Dataset records section start

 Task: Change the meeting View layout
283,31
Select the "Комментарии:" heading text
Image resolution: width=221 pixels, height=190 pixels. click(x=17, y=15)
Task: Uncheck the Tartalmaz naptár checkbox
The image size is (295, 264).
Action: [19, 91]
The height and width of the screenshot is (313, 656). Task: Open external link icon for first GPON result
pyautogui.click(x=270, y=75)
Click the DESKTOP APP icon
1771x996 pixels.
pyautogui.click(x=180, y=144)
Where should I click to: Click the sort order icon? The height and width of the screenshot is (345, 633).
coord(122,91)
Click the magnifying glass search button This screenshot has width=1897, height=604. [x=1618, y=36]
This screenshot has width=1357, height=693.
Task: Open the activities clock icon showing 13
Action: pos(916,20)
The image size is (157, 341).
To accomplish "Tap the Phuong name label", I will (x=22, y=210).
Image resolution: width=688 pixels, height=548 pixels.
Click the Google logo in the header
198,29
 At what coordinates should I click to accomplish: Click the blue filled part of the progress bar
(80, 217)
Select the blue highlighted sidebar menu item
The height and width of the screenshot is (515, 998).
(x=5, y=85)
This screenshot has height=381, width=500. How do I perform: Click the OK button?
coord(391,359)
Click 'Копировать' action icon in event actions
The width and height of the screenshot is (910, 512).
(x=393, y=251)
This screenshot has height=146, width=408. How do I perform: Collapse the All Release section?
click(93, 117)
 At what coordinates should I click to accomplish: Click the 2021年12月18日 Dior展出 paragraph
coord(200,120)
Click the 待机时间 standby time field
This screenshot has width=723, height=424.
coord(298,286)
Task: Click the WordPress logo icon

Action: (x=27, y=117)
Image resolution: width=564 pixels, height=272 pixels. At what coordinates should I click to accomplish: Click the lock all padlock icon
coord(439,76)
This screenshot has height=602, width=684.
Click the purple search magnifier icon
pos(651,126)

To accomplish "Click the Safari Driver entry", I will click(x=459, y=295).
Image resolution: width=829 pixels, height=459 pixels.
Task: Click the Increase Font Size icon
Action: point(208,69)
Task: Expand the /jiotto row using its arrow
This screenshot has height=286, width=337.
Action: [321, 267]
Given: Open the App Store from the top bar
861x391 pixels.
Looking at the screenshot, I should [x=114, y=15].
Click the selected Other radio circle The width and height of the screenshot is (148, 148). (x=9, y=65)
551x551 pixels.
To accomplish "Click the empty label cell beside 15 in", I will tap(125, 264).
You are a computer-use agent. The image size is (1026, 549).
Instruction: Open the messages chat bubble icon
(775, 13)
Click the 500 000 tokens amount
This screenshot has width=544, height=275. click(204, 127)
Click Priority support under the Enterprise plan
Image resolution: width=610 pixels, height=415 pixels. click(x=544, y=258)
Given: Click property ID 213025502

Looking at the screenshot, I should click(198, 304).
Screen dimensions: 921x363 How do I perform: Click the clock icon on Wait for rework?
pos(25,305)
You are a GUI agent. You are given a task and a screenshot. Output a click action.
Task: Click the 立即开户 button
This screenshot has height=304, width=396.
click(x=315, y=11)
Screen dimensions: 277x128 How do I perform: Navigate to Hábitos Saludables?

Dataset records section end

» What is required
For each line above that carries the word "agent", copy it out.

» Answer to the exercise
You are a computer-use agent. The image size is (1026, 549).
You are a GUI agent. You are given a task and a screenshot. Output a click action.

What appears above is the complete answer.